E' alla Regola che la fama storica dl san Benedetto è soprattutto affidata; per essa egli è chiamato il patriarca ed il legislatore dei monaci d'Occidente. Gli elogi di questa Regola hanno riempito intere biblioteche e nella storia della civiltà europea le è stato assegnato un posto secondo solo al Vangelo. Ma anche qui siamo ormai alle prese con un mito. San Benedetto non fu l’iniziatore del monachesimo latino, come il titolo di patriarca vorrebbe insinuare, così come non fu né l'unico né il primo né l’ultimo legislatore della vita monastica nella Chiesa latina. Anche se trascuriamo i grandi legislatori del monachesimo orientale (Basilio e Pacomio), le cui regole tuttavia, subito tradotte in latino, stanno all'origine anche della legislazione monastica occidentale insieme alla Regola di sant'Agostino (+430), dobbiamo ammettere che san Benedetto compare sempre piuttosto tardi nel vasto e complesso panorama della storia monastica. Le regole latine sono circa una trentina, di varia natura e di diversa lunghezza, tutte però in qualche modo collegate fra loro da influssi e derivazioni. Uno specialista di questi studi, il de Vogué, ha suddiviso in otto generazioni, che vanno dall'anno 400 circa a poco dopo il 650, i legislatori monastici dell'Occidente: san Benedetto fa parte della quinta generazione. La sua opera non ha quindi posto fine alla fioritura delle regole monastiche, dal momento che dopo di lui sant'Isidoro ( +636), in Spagna, e san Colombano (+615), in Gallia, pur conoscendo il codice benedettino, scrissero a loro volta delle regole per i monaci.

Si potrebbe pensare almeno che la regola benedettina in rapporto alle altre abbia avuto caratteri talmente originali da soppiantarle tutte, come di fatto avvenne, sia pur molto lentamente, a partire dalla fine del sec. VII. Nulla di più falso di tutto ciò.

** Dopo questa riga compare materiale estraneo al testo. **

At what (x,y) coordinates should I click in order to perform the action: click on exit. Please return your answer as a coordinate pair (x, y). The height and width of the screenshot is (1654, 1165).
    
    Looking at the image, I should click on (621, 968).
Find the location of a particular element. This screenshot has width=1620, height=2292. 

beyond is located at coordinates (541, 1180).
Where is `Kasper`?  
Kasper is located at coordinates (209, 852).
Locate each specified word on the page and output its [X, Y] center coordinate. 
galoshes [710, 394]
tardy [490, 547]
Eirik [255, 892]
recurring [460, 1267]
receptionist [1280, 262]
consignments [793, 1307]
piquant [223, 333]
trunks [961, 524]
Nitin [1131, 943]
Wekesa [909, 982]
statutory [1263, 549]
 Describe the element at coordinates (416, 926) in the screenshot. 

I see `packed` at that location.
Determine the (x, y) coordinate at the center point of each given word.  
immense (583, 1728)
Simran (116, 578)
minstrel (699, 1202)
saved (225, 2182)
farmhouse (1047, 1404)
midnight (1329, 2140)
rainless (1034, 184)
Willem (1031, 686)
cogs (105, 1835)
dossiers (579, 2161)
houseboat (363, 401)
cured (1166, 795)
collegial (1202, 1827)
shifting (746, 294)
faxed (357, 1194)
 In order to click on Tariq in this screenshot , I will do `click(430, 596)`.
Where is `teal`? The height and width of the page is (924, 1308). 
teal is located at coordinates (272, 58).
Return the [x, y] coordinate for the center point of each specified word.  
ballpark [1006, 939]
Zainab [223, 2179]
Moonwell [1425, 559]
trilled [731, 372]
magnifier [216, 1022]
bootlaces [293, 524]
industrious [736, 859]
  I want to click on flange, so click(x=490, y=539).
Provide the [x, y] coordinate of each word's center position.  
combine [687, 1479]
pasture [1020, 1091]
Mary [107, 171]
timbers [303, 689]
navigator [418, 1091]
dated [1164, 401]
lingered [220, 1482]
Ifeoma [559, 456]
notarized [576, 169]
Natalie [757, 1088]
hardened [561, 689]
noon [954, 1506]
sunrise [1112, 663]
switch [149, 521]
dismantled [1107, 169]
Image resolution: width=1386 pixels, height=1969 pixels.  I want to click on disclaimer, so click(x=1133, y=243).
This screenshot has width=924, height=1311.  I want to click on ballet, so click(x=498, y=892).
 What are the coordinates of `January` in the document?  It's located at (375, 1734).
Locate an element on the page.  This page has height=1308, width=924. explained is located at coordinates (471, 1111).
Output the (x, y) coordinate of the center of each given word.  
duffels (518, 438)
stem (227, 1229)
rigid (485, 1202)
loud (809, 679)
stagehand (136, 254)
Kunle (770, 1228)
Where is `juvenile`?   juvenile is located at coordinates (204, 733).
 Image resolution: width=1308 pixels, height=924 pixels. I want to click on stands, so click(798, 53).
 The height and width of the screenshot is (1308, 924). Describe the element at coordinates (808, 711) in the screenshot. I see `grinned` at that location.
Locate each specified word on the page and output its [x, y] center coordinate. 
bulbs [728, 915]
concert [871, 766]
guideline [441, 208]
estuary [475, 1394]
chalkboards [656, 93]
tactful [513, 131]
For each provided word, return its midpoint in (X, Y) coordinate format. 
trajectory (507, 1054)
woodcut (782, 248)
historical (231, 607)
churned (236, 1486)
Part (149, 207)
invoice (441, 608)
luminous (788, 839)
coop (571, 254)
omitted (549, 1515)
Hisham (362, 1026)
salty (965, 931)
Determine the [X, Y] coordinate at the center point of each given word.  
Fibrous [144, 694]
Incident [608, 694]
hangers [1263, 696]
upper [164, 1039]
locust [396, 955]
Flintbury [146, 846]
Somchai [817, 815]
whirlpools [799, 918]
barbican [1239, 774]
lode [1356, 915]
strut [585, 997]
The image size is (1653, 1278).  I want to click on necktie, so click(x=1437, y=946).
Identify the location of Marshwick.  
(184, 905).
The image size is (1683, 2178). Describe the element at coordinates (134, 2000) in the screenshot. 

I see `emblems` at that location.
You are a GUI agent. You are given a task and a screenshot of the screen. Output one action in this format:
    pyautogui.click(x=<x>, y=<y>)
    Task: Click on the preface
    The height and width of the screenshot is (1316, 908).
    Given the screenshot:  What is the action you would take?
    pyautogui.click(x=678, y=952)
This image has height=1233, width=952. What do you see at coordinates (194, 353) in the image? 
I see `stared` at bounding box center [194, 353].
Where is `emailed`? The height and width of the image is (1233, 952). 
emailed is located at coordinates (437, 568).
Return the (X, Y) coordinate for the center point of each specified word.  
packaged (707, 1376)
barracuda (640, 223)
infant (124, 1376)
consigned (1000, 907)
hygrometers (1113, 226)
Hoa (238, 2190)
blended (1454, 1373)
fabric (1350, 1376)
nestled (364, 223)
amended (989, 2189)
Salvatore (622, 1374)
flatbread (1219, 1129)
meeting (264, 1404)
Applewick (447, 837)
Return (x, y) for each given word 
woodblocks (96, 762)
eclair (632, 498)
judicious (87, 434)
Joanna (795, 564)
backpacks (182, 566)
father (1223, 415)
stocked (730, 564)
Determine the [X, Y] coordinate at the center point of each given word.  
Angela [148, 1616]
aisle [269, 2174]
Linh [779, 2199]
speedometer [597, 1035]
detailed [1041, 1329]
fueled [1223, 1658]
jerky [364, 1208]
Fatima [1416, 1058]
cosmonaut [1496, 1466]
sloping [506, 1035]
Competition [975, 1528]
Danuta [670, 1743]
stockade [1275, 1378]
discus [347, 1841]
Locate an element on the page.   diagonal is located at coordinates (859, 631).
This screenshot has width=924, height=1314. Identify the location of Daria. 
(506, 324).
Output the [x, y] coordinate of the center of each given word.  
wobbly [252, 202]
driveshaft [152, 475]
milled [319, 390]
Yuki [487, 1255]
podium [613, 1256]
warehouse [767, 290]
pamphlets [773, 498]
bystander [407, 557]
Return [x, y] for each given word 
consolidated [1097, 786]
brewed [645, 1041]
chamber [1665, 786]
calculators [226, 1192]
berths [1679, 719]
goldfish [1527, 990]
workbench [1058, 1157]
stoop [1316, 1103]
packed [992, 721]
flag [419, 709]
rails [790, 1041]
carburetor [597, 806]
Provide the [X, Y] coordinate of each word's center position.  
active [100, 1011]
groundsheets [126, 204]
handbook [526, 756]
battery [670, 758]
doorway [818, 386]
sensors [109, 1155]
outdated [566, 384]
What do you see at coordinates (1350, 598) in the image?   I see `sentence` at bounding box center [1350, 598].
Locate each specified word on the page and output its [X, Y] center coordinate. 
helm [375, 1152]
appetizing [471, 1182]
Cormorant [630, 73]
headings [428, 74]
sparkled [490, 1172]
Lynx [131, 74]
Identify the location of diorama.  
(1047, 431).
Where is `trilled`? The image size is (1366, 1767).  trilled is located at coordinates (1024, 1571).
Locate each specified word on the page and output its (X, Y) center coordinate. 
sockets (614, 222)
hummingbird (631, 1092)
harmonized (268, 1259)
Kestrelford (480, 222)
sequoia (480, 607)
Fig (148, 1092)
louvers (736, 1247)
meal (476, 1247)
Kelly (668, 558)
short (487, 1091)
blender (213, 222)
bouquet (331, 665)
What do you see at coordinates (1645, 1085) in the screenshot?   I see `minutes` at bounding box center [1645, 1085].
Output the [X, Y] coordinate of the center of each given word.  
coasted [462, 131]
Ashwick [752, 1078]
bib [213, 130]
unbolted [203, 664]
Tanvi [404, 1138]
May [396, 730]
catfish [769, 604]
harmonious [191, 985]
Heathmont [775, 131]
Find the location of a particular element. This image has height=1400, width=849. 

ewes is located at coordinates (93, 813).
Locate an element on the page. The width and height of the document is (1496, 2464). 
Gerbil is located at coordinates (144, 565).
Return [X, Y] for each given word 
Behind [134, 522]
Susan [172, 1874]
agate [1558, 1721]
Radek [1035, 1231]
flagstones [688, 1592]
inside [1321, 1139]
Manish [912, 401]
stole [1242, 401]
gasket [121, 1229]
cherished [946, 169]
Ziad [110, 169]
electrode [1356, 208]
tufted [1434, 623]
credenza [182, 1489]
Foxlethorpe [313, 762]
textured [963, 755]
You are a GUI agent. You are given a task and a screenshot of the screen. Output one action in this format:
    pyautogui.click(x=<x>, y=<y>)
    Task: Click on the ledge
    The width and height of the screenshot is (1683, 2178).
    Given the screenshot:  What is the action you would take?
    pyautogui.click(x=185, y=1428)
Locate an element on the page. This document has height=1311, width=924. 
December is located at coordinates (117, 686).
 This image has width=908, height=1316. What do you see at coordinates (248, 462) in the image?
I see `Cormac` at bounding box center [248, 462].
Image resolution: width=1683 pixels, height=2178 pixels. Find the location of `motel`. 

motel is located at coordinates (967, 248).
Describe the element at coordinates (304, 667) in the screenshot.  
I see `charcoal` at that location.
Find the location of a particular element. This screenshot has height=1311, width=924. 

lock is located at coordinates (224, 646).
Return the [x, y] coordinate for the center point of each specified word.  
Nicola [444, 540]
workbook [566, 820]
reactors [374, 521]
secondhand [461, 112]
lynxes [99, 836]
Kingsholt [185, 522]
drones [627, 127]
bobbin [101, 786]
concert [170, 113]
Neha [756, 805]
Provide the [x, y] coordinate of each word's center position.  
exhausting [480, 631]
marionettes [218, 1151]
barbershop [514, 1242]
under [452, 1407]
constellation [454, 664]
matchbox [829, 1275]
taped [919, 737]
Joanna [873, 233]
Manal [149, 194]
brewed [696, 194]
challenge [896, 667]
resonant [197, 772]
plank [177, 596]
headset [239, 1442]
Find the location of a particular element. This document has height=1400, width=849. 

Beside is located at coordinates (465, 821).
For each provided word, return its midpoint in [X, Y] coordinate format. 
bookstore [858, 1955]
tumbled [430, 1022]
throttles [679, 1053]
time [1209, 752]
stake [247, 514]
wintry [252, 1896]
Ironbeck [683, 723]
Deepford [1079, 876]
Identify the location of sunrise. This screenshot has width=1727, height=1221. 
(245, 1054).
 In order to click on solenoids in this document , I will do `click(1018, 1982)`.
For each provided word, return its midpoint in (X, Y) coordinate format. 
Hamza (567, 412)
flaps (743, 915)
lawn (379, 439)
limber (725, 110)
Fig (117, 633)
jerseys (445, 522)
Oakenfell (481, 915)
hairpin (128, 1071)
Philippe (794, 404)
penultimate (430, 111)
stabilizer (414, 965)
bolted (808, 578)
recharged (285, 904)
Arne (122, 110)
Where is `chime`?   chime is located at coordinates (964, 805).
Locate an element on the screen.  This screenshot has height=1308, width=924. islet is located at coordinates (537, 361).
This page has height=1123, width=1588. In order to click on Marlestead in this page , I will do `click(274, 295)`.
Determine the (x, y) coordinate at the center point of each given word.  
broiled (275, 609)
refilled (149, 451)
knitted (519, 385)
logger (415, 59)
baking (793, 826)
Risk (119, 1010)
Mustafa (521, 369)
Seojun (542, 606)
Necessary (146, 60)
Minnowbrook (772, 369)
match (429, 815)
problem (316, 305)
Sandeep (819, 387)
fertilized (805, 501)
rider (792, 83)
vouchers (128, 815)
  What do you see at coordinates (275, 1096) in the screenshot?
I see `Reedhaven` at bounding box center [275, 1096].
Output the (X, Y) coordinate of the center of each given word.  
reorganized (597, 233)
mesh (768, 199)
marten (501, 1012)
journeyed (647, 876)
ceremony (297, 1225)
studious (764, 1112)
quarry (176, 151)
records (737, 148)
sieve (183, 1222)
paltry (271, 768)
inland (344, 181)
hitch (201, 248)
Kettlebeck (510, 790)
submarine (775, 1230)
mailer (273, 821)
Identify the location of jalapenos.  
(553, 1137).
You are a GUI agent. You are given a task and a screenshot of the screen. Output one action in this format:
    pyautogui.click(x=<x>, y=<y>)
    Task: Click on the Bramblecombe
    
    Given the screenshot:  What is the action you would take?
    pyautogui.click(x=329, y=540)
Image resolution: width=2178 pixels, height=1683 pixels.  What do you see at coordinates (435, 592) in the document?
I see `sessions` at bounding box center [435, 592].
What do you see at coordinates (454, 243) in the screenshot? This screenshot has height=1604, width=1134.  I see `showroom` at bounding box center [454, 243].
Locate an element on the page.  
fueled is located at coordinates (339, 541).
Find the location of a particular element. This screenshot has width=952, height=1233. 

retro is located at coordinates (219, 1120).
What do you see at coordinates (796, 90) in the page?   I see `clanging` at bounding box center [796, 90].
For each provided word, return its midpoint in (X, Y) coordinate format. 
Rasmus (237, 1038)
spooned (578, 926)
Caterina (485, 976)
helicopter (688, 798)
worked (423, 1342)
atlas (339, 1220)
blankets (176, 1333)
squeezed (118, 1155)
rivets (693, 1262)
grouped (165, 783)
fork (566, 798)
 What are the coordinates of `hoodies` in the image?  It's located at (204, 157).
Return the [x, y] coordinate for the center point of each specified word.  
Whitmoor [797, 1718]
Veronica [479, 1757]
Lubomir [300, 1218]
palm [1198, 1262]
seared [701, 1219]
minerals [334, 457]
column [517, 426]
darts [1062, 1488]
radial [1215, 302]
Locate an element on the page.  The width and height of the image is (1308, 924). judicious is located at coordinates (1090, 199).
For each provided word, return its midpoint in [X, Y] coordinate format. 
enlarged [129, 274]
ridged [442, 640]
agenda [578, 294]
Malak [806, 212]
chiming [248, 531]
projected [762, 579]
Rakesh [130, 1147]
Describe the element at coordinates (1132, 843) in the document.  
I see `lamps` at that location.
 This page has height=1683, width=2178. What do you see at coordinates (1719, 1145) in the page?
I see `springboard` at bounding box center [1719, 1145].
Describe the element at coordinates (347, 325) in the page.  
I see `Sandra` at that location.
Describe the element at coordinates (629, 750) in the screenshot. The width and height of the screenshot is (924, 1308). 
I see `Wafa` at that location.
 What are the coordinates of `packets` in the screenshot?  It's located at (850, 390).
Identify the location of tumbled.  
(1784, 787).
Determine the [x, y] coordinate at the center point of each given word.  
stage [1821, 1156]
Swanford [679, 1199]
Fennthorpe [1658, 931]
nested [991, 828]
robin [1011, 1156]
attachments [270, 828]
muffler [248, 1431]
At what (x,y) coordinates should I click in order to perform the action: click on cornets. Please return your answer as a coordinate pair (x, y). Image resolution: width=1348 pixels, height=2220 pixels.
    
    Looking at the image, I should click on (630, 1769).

Il mondo monastico antico, pur così vario, aveva delle costanti, che in misura diversa si ritrovano tutte nella Regula Benedicti. C’è anzitutto una tradizione comune che sgorga dalla Bibbia: i legislatori monastici si rifanno sempre ai medesimi versetti delle Sacre Scritture, interpretandoli in modo analogo, per esaltare il valore di certe virtù indispensabili a chi vuol condurre vita ascetica in una comunità fraterna. Umiltà ed obbedienza, carità e pazienza sono le virtù basilari, al cui mantenimento sono finalizzate tutte le altre osservanze particolari richieste al monaco: digiuni e veglie, preghiera assidua e silenzio contemplativo, rinuncia alla proprietà privata e lavoro disinteressato. Ma al di là di questo quadro dottrinale di fondo, che risulta dalla tradizione biblica e patristica profondamente assimilata da tutto il mondo monastico, la Regula Benedicti è debitrice a quelle che l’hanno preceduta di molti dettagli, spesso ripresi alla lettera, soprattutto da un ampio e prolisso codice monastico che va sotto il nome di Regula Magistri.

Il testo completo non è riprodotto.